▶ _WHAT IS NEEDED_
Where in the records does the word "width" appear? Copy each line that holds it.

▶ _DATA SUPPLIED_
Segment Open
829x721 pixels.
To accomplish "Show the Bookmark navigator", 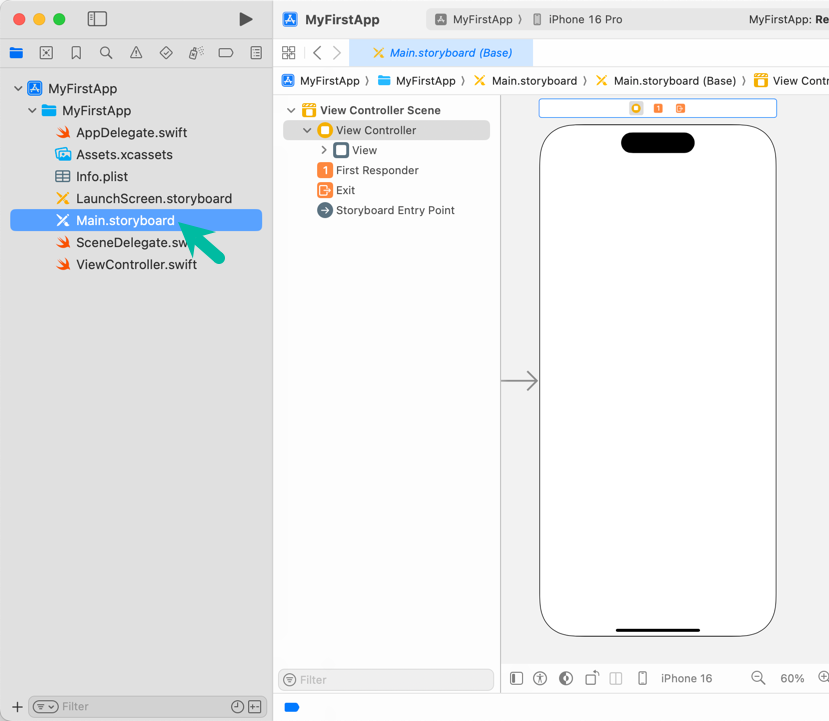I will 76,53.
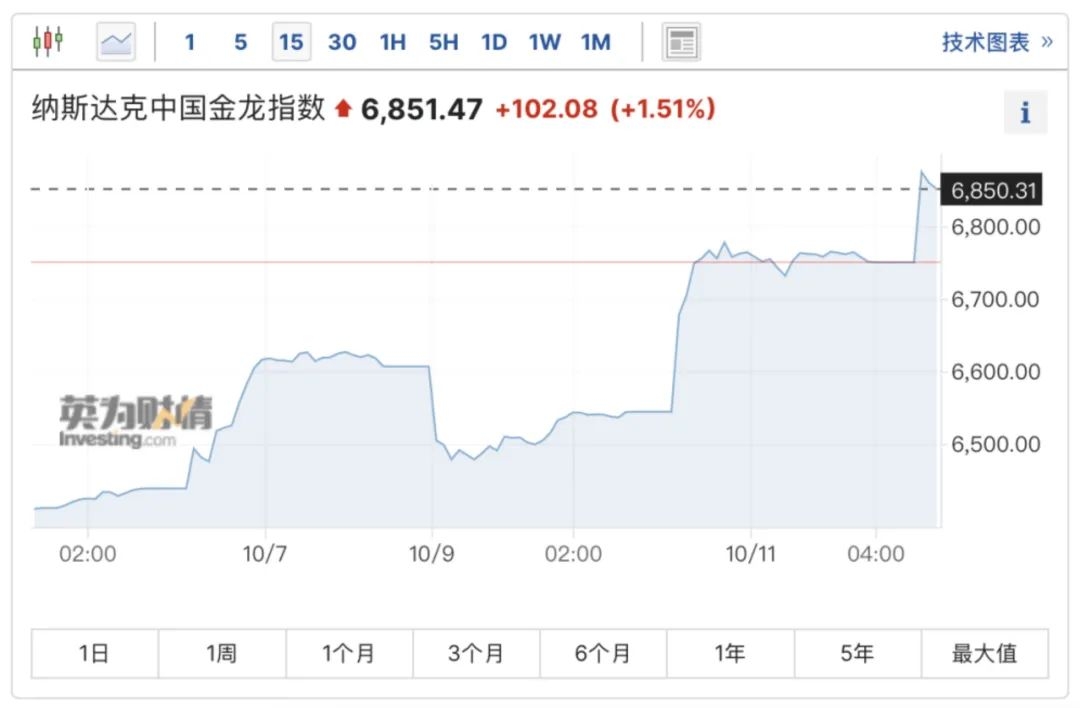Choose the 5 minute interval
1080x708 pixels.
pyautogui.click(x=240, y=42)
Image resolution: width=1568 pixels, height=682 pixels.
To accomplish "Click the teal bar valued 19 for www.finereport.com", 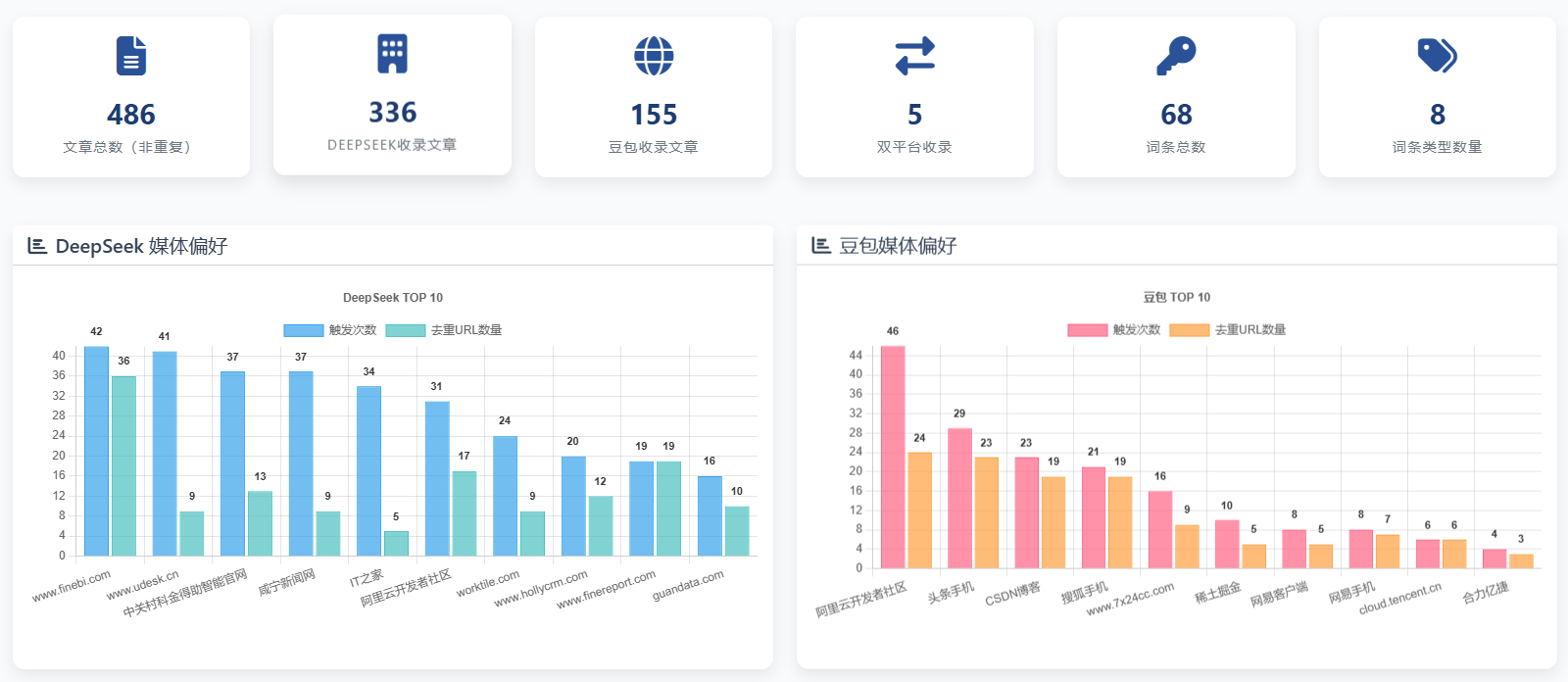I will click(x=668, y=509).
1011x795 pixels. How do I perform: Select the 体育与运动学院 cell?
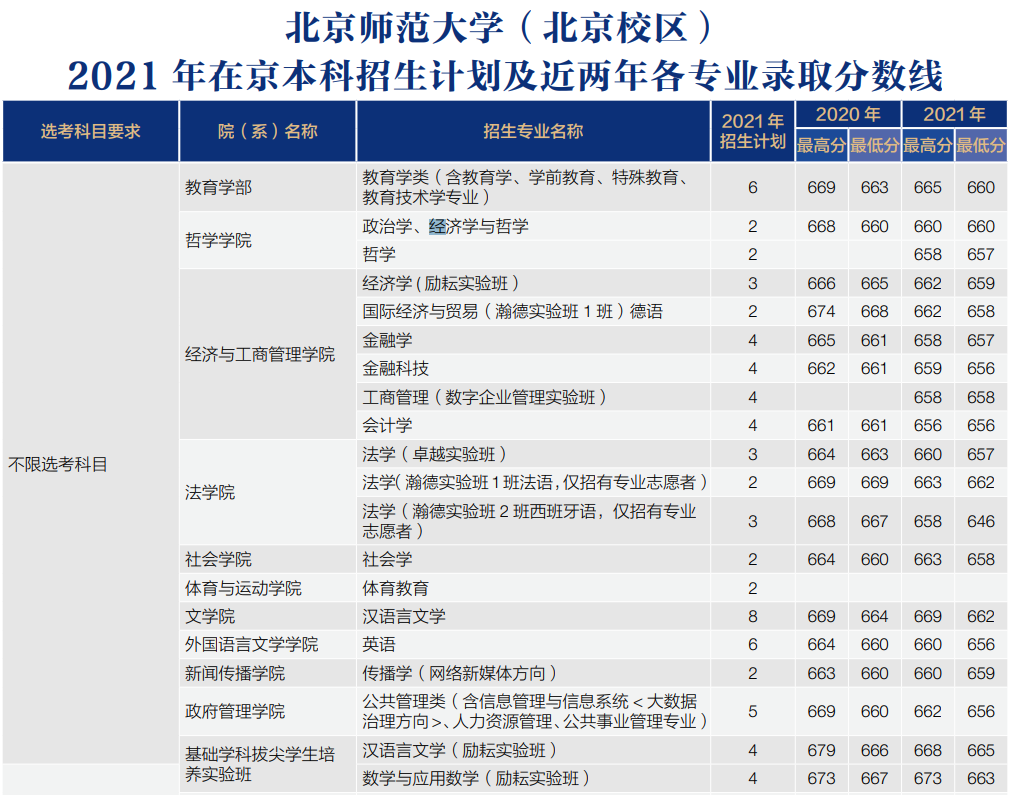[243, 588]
Segment Closed
Segment Open
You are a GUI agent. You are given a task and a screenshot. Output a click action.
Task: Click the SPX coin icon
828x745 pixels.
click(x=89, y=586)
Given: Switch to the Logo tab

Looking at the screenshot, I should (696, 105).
Segment Closed
Segment Open
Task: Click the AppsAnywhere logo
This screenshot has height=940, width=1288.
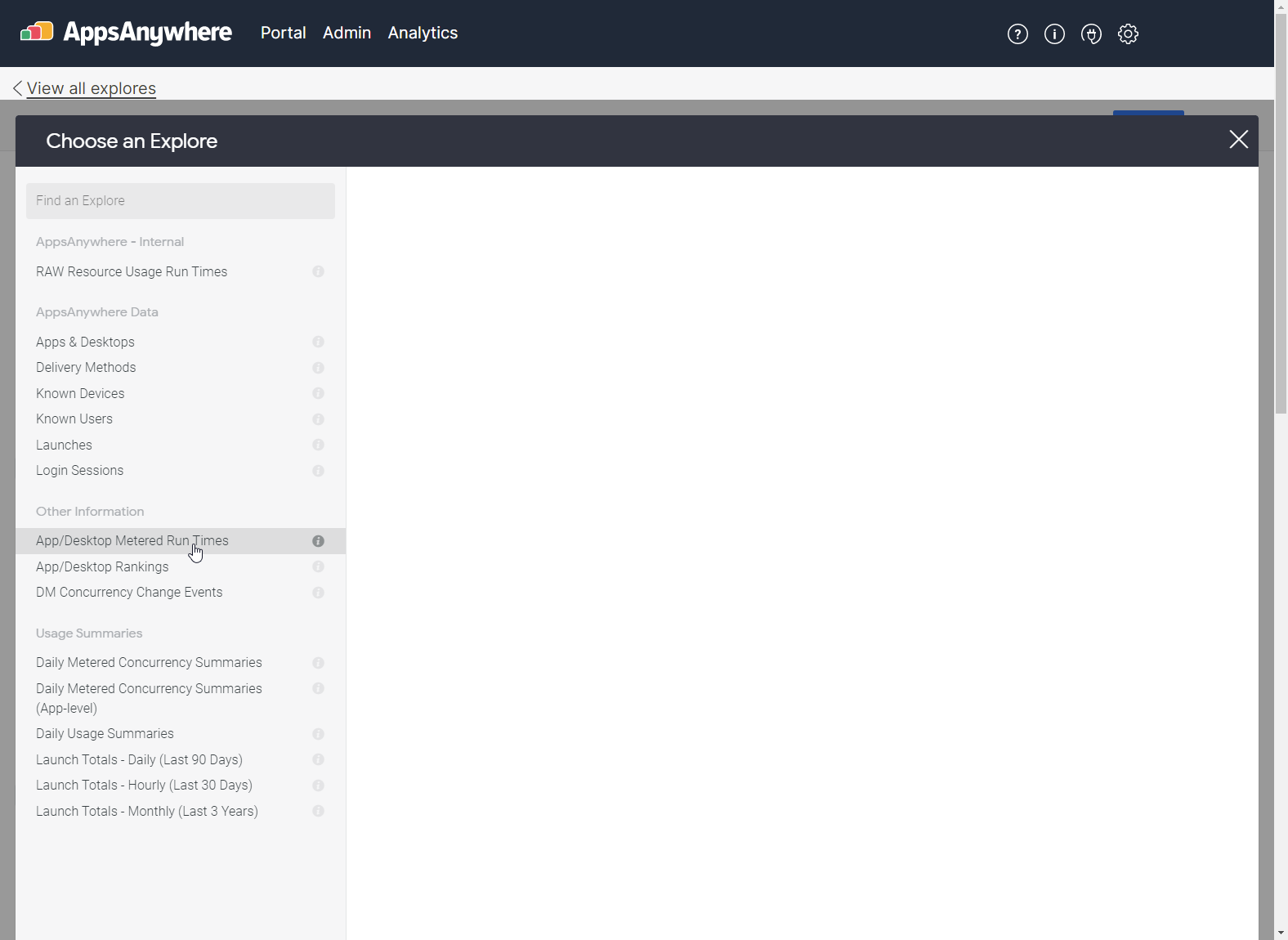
Segment Closed
▶ _RESULT OF THE TASK_
Image resolution: width=1568 pixels, height=682 pixels.
This screenshot has height=940, width=1288.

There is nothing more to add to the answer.